Stefan Kappe’s laboratory is focused on the biology of malaria parasite mosquito stages and mammalian liver stages. The goal is to understand liver stage parasite metabolism and elucidate networks of host-parasite interactions during liver infection. We utilize this knowledge to develop new interventions. In addition, the development of whole organism, genetically engineered vaccines to prevent malaria infection is a major goal. Kappe received a prestigious Grand Challenges in Global Health grant from the Bill & Melinda Gates Foundation in 2005, targeted at designing genetically engineered, live attenuated Plasmodium falciparum vaccine strains.  Kappe's GAP vaccine strain is currently undergoing clinical testing.

Research

The Plasmodium sporozoite stage, which develops in mosquitoes, is transmitted by mosquito bite and initiates the infection of the mammalian host liver. Kappe's lab works with rodent models of malaria and with the human parasite Plasmodium falciparum. In-house insectaries allow the Kappe lab to model the complete life cycle of the malaria parasites. The Kappe lab has identified numerous proteins that are involved in the invasion process and others that are needed for the establishment of the parasites' intracellular niche and subsequent growth in the liver. The function of these proteins is elucidated using genetic, molecular biological and cell biological tools. The lab has shown that deletion of genes that encode sporozoite secretory proteins causes severe deficiencies in successful infection. Furthermore, depletion of proteins of the vacuolar compartment surrounding the intra-hepatic liver stage results in a severe defect in liver stage development. Vacuolar proteins mediate critical liver stage-hepatocyte interactions. Kappe has also conducted work on endogenous lipid synthesis of Plasmodium and demonstrated that the parasite completely depends on this pathway only during late liver stage development and exo-erythrocytic merozoite formation. The lab is also conducting systems biology studies to identify host responses to parasite liver infection.

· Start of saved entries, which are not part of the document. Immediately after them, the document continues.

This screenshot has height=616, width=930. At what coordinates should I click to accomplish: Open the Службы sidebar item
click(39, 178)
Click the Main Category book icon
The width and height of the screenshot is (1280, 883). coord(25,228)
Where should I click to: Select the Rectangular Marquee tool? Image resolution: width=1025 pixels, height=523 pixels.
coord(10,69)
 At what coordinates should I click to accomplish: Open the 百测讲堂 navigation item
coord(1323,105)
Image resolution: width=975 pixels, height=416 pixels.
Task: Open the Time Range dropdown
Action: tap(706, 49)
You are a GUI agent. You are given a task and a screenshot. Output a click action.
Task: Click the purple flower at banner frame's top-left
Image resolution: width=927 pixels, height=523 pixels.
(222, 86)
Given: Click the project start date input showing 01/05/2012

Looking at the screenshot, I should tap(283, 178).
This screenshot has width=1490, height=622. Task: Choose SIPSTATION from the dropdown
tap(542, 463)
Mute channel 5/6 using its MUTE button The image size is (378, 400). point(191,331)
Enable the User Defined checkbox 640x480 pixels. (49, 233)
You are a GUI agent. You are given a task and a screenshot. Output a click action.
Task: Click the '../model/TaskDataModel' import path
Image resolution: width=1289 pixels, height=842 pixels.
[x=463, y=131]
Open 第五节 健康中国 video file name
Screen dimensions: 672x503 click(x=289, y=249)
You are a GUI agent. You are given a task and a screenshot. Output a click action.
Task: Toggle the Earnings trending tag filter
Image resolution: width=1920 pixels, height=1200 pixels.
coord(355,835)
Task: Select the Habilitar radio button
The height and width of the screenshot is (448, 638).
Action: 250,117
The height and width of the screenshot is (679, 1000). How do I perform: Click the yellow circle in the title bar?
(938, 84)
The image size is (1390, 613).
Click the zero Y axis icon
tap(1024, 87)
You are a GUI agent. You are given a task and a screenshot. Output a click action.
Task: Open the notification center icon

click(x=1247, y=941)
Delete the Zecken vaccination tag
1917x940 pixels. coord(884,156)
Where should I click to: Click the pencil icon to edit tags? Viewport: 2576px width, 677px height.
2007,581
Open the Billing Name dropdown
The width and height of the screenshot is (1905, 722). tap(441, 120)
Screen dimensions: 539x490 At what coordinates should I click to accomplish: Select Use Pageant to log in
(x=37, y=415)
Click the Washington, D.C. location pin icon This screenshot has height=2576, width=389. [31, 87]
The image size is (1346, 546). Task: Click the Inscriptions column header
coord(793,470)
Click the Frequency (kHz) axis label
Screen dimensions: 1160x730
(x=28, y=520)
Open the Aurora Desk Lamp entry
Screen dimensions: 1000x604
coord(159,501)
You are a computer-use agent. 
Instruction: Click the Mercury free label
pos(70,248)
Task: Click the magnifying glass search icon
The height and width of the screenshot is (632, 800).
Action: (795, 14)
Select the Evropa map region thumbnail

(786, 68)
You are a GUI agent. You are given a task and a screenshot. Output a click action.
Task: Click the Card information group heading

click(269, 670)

Immunizations with genetically-attenuated parasites developed in the Kappe ab confer complete protection against virulent parasite infection in mouse models of malaria. Using this model, the Kappe lab collaborates with the Wang and Crispe laboratories to elucidate immune mechanisms of protection, identify biomarkers of protection and find new potential liver stage subunit vaccine candidates.

Themes

• Molecular motor that powers malaria parasite motility and invasion
• Gene expression in the malaria sporozoite and liver stage
• Virulence factors mediating productive sporozoite-hepatocyte interactions
• Liver stage-hepatocyte interactions
• Liver stage vaccine development
• Liver stage metabolism

The National Institutes of Health (NIH), the Bill & Melinda Gates Foundation and the Medicines for Malaria Venture provide support for Kappe's current research.